Slow and predictable vs. fast and bursty
This is a tale of two options that we took for an exhaustive test. Amazon recently came out with a new disk type on the cloud. As a database vendor, that is of immediate interest to me, so we took a deep look into that.
GP3 disks are about 20% cheaper than their GP2 equivalent. What is more, they come with a guarantee level of performance even before you purchase additional IOPS. Consider the following two disks:
In other words, for the same disk, we can get a much better baseline performance at a cheaper price. What isn’t there not to like?
The major difference between GP2 and GP3, however, is their latency. In practice, we see an additional 1 – 2 milliseconds in response times from the GP3 disk vs. the GP2 disk. In other words, GP3 disks are somewhat slower, even if they are able to run more IOPS, their latency is higher.
A really key observation from us, however, is that GP3 does not offer burst I/O capabilities. And that means that I can breath a huge sigh of relief.
RavenDB as a database is meant to run on anything from an SD card to HDD to SSD to NVMe drives. We are used to account for the I/O being the slowest thing around and have already mostly coded around that. An additional millisecond in disk latency doesn’t matter that much in the grand scheme of things.
However… the fact that this doesn’t provide I/O burst is a huge plus for us. RavenDB can easily deal with slow I/O, what it find it very hard to deal with is an environment that very rapidly change its operational characteristics.
Let’s assume that we have a 100 GB GP2 disk, which means that we have a baseline of around 300 IOPS and 75MB / sec of throughput. RavenDB is under some high load, and it is using the maximum capabilities of the hardware. However, because of burstiness, we are actually able to utilize 3,000 IOPS and 250MB/sec for a while.

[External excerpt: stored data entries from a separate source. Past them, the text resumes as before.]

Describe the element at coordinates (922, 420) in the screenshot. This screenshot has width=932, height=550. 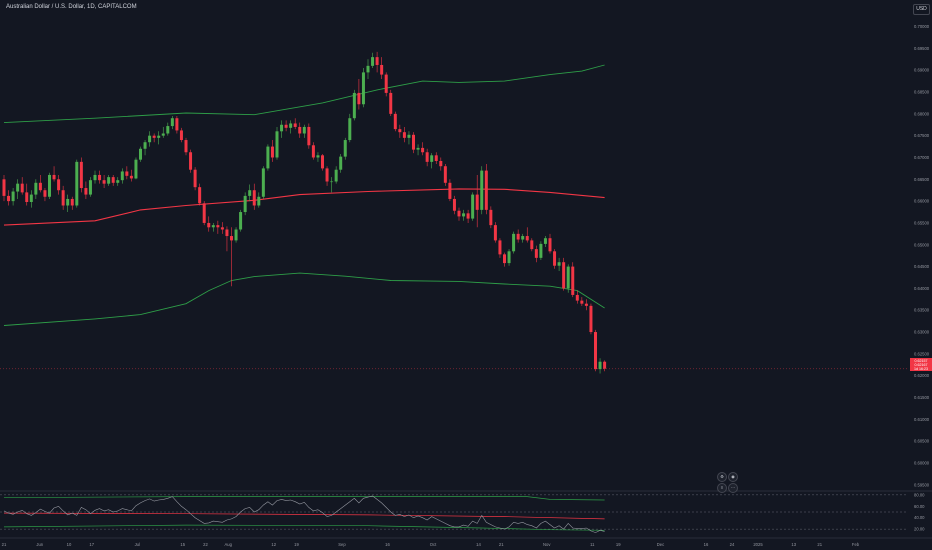
I see `price-tick-label: 0.61000` at that location.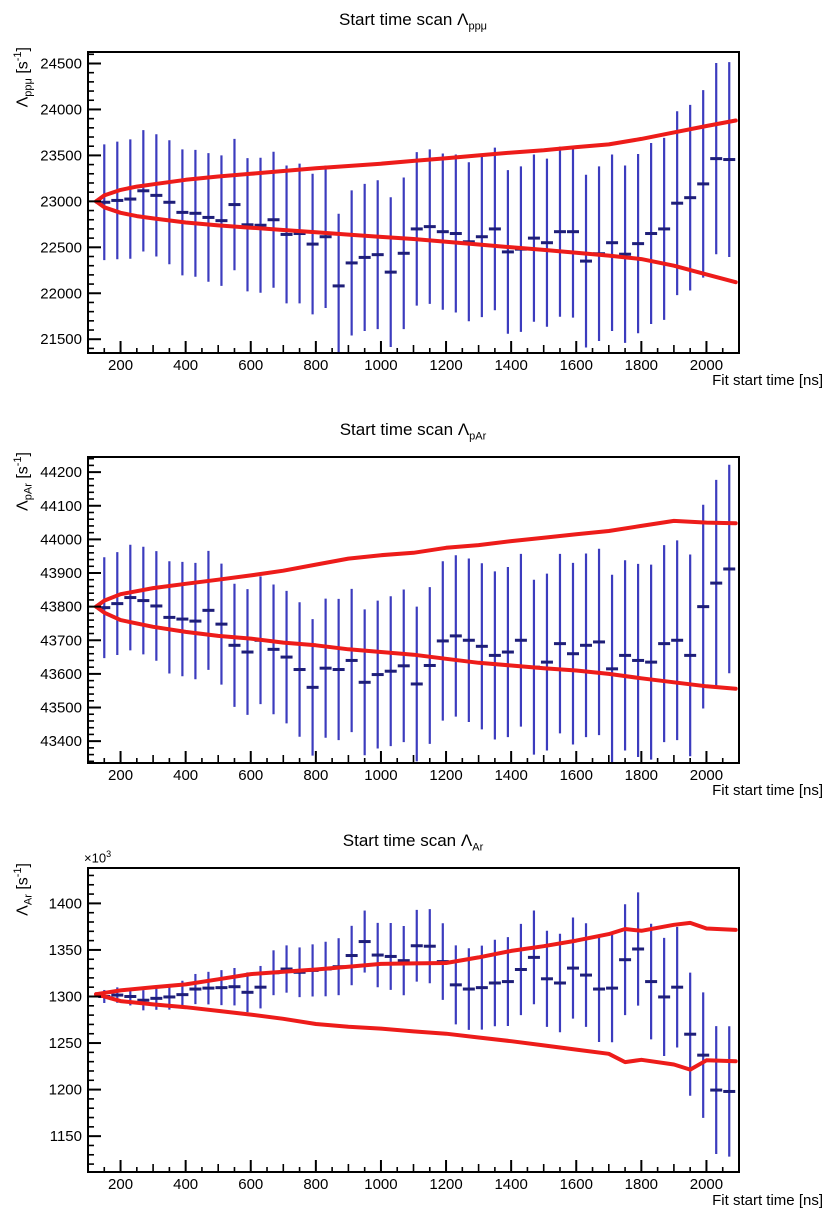  I want to click on y-tick-label: 1200, so click(66, 1090).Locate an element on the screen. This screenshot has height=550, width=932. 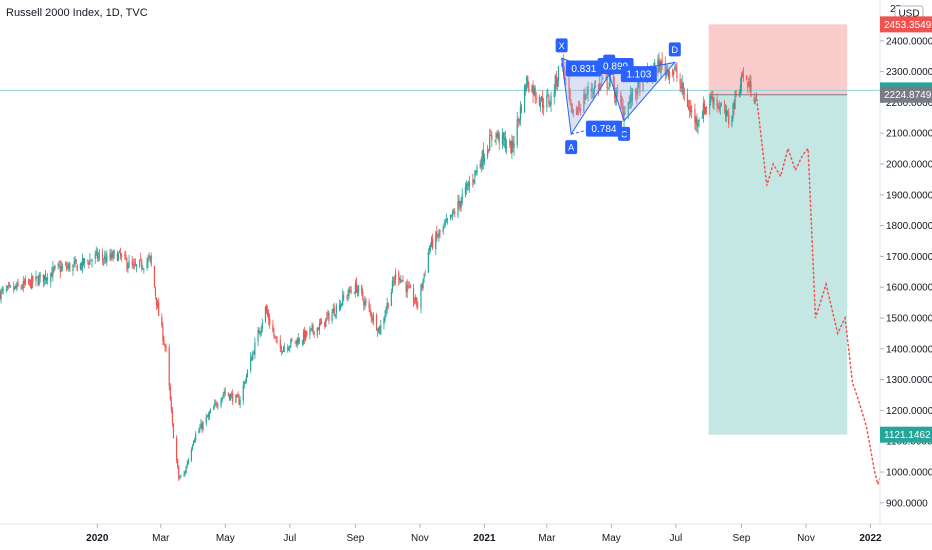
time-tick-label: Jul is located at coordinates (290, 538).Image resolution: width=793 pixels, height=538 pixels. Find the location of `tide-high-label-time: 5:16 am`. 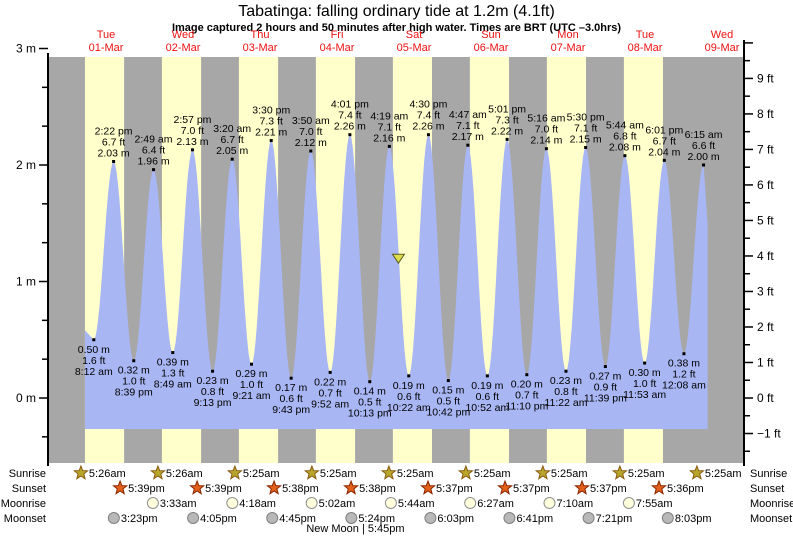

tide-high-label-time: 5:16 am is located at coordinates (546, 119).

Until all the I/O credits are gone and we are forced into a screeching halt. That means, for example, that we read from the network at a rate of 250MB/sec, but we are unable to write to the disk at this level. There is a negative balance of 125MB/sec that needs to be stored some where. We can buffer that in memory, of course, but that only work for so long. That means that we have to put a huge break all of a sudden, which the rest of the eco system isn’t happy with. For example, the other side that is sending us data at 250MB /sec, they are likely not going to be able to respond in time to the shift is our behavior. It is very likely that the network connection would congest and break in this case.
All of the internal optimizations inside of RavenDB will also be skewed for a while, until we are used to the new level of speed. If this was gradual, we could adjust a lot more easily, but this is basically like hitting the brakes at speed. You will slow down, sure, but you are also likely to cause an accident.
As a simple example, RavenDB can compress the data that it writes to disk, and it balances the compression ratio vs. the cost to write to the disk. If we know that the disk is slow, we can spend more time trying to reduce the amount of data we write. If this changes rapidly, we are operating under the old assumptions and may create a true traffic jam
The fact that GP3 disks have a predictable performance profile means that we are much better suited to run on them. A more predictable platform from which to operate gives me a much better opportunity to handle optimizations.